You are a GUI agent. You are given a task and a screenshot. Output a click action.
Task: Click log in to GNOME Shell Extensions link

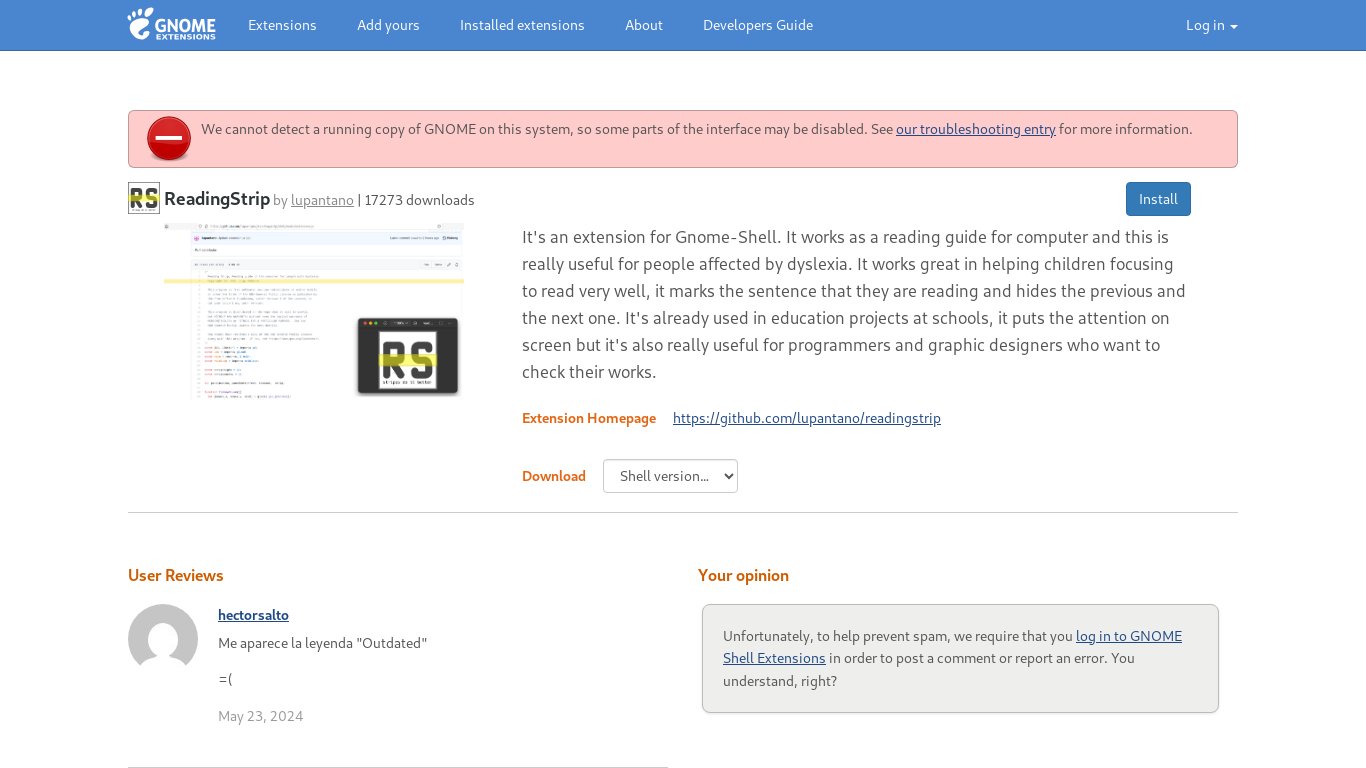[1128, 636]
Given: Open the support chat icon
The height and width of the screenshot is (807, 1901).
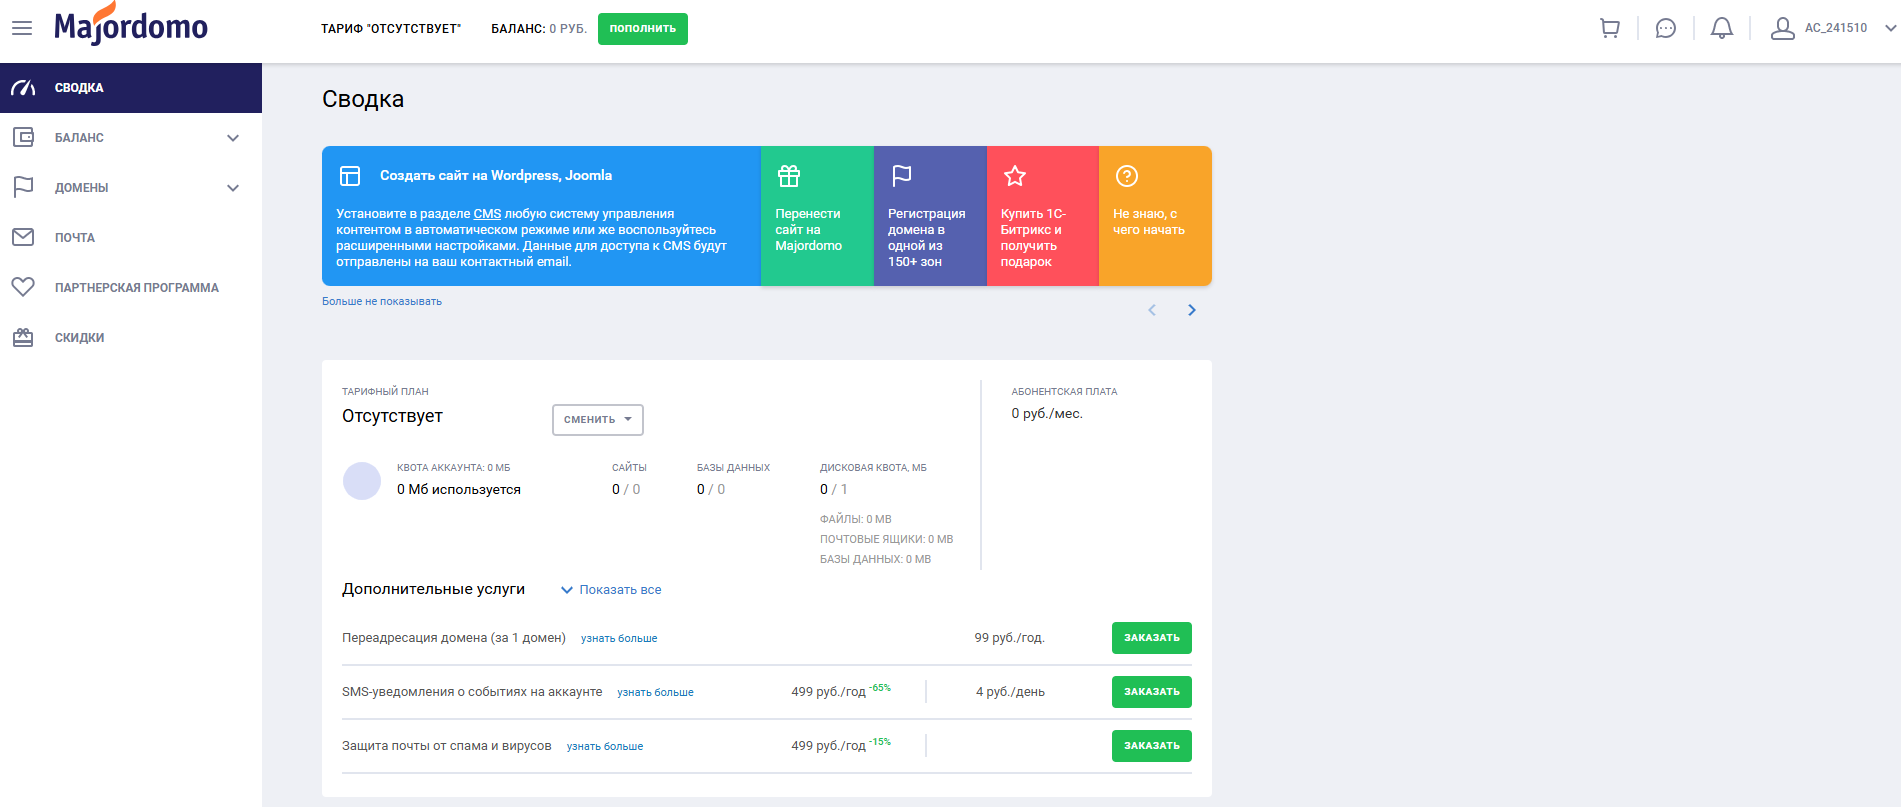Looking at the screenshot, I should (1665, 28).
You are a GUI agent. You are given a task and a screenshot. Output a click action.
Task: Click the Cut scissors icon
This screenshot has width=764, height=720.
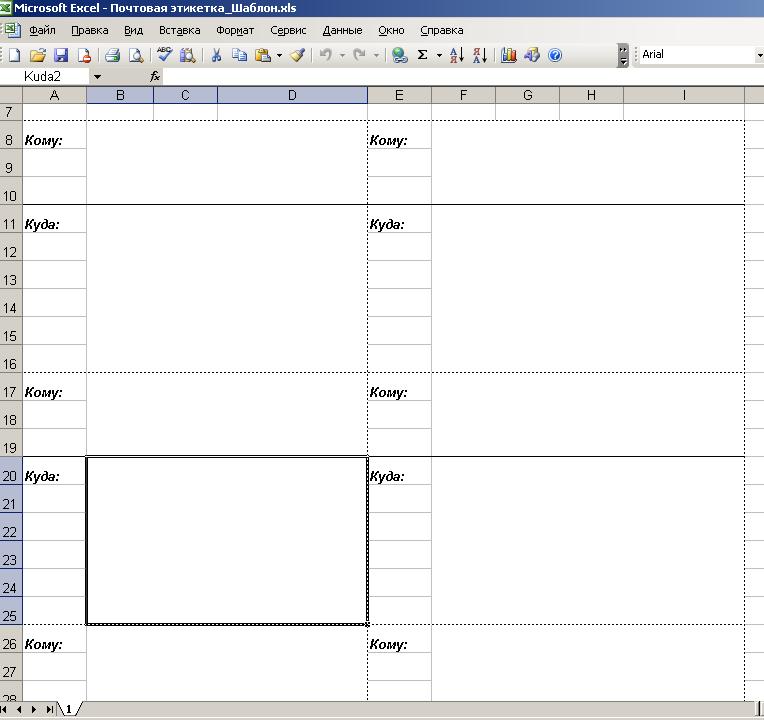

#### WORK TO COMPLETE:
Exactly restate the lines from the beginning of the data through the line with "Given: Open the support chat icon", and no others, keeping pictures out.

#### FINAL ANSWER:
You are a GUI agent. You are given a task and a screenshot. Output a click action.
Task: Click log in to GNOME Shell Extensions link

[1128, 636]
Given: Open the support chat icon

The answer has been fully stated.